=== Instructions to follow ===
Rewrite the records from the first line through the line containing "click(385, 197)", with every "computer-use agent" changed to "desktop agent" and nothing else altered.

[Records from a pointing dataset]
────────────────

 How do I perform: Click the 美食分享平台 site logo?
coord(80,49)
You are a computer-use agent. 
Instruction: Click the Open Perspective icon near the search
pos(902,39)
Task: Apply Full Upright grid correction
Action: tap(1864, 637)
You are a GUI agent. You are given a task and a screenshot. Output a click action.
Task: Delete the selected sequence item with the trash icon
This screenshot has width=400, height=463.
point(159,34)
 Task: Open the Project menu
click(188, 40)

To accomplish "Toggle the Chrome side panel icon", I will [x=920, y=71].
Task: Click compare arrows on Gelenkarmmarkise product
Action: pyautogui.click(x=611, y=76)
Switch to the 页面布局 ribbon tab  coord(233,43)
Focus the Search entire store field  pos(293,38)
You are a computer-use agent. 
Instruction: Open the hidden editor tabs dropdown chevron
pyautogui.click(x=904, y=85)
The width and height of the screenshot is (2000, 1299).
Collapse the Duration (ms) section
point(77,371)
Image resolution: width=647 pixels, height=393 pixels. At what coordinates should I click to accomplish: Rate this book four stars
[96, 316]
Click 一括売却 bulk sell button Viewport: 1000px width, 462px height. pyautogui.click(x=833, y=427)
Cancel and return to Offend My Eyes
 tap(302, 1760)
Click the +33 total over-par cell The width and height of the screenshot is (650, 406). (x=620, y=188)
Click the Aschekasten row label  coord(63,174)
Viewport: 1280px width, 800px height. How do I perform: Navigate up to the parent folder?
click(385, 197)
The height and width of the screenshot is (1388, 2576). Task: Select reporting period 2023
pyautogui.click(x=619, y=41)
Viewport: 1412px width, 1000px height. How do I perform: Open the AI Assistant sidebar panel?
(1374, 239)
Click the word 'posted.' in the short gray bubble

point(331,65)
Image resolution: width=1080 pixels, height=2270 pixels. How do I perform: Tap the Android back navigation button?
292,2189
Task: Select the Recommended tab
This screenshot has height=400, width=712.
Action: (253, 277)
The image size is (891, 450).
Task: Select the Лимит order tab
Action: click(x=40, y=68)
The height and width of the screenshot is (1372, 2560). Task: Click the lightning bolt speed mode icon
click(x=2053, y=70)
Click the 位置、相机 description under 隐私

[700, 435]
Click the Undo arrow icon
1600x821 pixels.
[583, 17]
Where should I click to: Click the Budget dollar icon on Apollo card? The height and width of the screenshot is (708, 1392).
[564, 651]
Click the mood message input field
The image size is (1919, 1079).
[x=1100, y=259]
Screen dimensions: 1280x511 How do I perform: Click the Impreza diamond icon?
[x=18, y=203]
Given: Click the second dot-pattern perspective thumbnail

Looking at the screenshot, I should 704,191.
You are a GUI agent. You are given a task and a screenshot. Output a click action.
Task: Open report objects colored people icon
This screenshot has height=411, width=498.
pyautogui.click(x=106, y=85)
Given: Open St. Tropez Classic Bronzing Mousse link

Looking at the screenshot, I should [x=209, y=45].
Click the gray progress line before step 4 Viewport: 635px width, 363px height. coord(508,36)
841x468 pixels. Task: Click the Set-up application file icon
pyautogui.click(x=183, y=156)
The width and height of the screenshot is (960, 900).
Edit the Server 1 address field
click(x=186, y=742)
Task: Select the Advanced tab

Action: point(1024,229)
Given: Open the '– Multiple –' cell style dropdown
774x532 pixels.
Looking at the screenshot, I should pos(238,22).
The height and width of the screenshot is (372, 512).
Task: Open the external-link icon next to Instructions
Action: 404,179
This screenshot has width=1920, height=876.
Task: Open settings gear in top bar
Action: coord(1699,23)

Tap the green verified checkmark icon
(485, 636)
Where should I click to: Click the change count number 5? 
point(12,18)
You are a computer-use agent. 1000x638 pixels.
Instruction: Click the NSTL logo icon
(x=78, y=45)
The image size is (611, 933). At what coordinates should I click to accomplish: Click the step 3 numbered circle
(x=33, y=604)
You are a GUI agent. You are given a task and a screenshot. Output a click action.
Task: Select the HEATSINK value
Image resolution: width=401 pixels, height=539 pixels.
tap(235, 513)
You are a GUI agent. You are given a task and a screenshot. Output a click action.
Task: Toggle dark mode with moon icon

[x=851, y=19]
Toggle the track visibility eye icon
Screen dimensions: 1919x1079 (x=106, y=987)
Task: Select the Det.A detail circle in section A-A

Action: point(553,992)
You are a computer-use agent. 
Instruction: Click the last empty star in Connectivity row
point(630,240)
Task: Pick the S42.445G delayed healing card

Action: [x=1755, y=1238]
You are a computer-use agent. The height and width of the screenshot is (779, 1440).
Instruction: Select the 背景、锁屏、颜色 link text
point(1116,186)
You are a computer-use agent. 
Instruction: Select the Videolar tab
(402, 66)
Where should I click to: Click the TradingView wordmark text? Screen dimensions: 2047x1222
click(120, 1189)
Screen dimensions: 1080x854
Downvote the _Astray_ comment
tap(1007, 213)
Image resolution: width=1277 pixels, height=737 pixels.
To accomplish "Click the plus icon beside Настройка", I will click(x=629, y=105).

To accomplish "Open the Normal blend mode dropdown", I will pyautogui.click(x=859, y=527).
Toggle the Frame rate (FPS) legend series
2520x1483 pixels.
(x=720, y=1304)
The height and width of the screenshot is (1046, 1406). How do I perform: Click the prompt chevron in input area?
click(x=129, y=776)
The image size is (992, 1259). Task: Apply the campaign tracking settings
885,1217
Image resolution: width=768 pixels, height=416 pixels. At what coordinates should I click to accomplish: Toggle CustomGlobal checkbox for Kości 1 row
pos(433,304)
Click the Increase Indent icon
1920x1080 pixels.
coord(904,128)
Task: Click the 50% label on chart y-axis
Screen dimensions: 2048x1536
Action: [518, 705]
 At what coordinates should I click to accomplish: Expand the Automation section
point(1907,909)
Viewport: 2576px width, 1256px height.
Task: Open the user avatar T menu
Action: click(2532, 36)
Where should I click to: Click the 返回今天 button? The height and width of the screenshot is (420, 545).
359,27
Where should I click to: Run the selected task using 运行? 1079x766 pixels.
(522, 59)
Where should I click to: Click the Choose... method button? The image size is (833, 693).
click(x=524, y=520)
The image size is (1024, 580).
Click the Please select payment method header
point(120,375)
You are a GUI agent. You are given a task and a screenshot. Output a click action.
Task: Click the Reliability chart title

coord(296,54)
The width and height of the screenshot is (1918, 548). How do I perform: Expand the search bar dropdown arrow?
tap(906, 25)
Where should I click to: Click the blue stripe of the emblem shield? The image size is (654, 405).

────────────────

=== Exercise solution ===
 How do I perform: Click the 美食分享平台 site logo?
coord(80,49)
You are a desktop agent. 
Instruction: Click the Open Perspective icon near the search
pos(902,39)
Task: Apply Full Upright grid correction
Action: tap(1864, 637)
You are a GUI agent. You are given a task and a screenshot. Output a click action.
Task: Delete the selected sequence item with the trash icon
This screenshot has width=400, height=463.
point(159,34)
 Task: Open the Project menu
click(188, 40)

To accomplish "Toggle the Chrome side panel icon", I will [x=920, y=71].
Task: Click compare arrows on Gelenkarmmarkise product
Action: pyautogui.click(x=611, y=76)
Switch to the 页面布局 ribbon tab  coord(233,43)
Focus the Search entire store field  pos(293,38)
You are a desktop agent. 
Instruction: Open the hidden editor tabs dropdown chevron
pyautogui.click(x=904, y=85)
The width and height of the screenshot is (2000, 1299).
Collapse the Duration (ms) section
point(77,371)
Image resolution: width=647 pixels, height=393 pixels. At what coordinates should I click to accomplish: Rate this book four stars
[96, 316]
Click 一括売却 bulk sell button Viewport: 1000px width, 462px height. pyautogui.click(x=833, y=427)
Cancel and return to Offend My Eyes
 tap(302, 1760)
Click the +33 total over-par cell The width and height of the screenshot is (650, 406). (x=620, y=188)
Click the Aschekasten row label  coord(63,174)
Viewport: 1280px width, 800px height. How do I perform: Navigate up to the parent folder?
click(385, 197)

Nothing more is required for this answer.